[Stored records]
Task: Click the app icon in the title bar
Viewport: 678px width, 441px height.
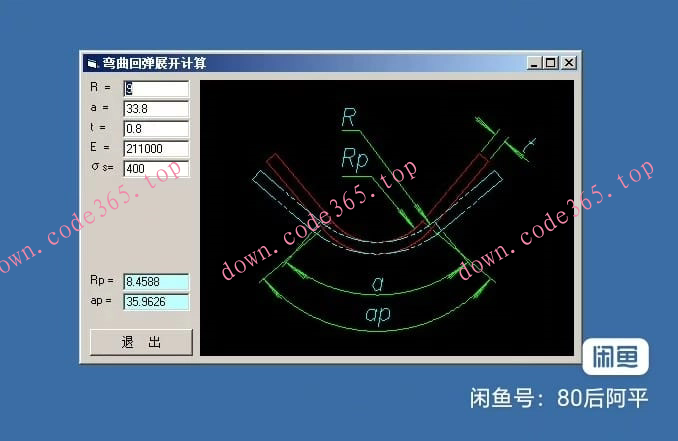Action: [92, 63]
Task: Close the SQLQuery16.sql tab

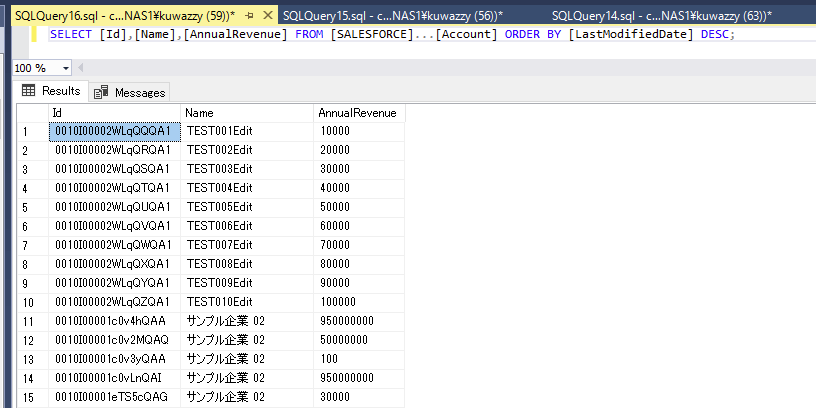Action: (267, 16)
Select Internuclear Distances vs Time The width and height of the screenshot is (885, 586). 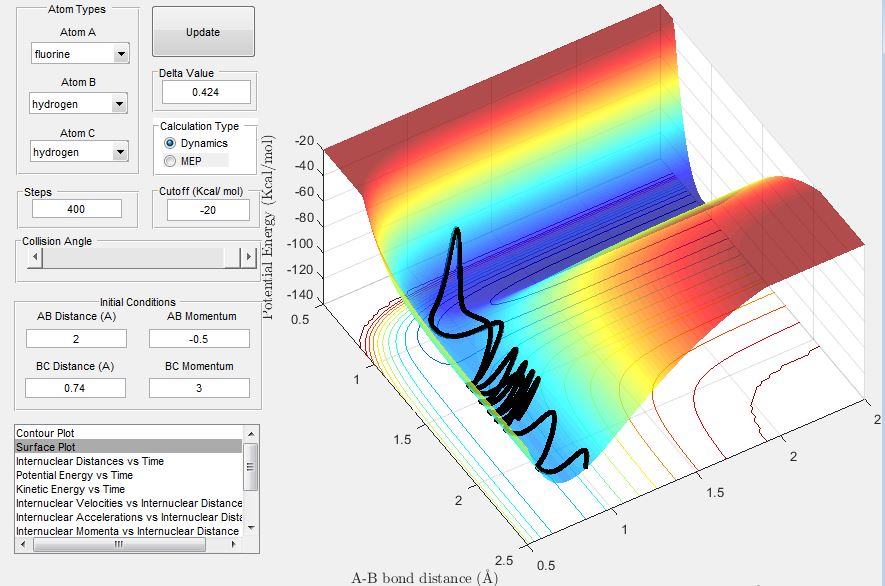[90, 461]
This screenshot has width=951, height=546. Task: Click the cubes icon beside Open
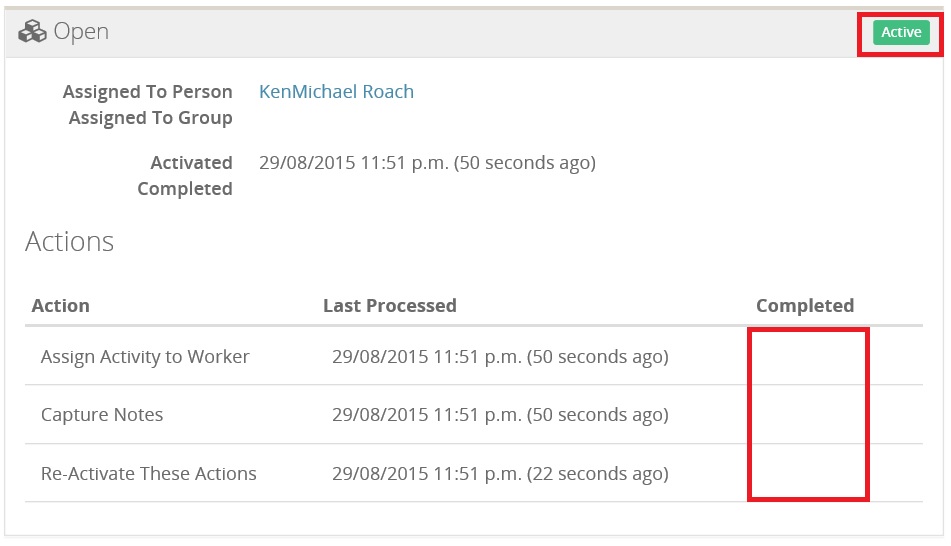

[Activity]
Pull out the lines above in which the word "Click" appears.

[Written solution]
Task: Click the app icon in the title bar
This screenshot has width=951, height=546. Task: Click the cubes icon beside Open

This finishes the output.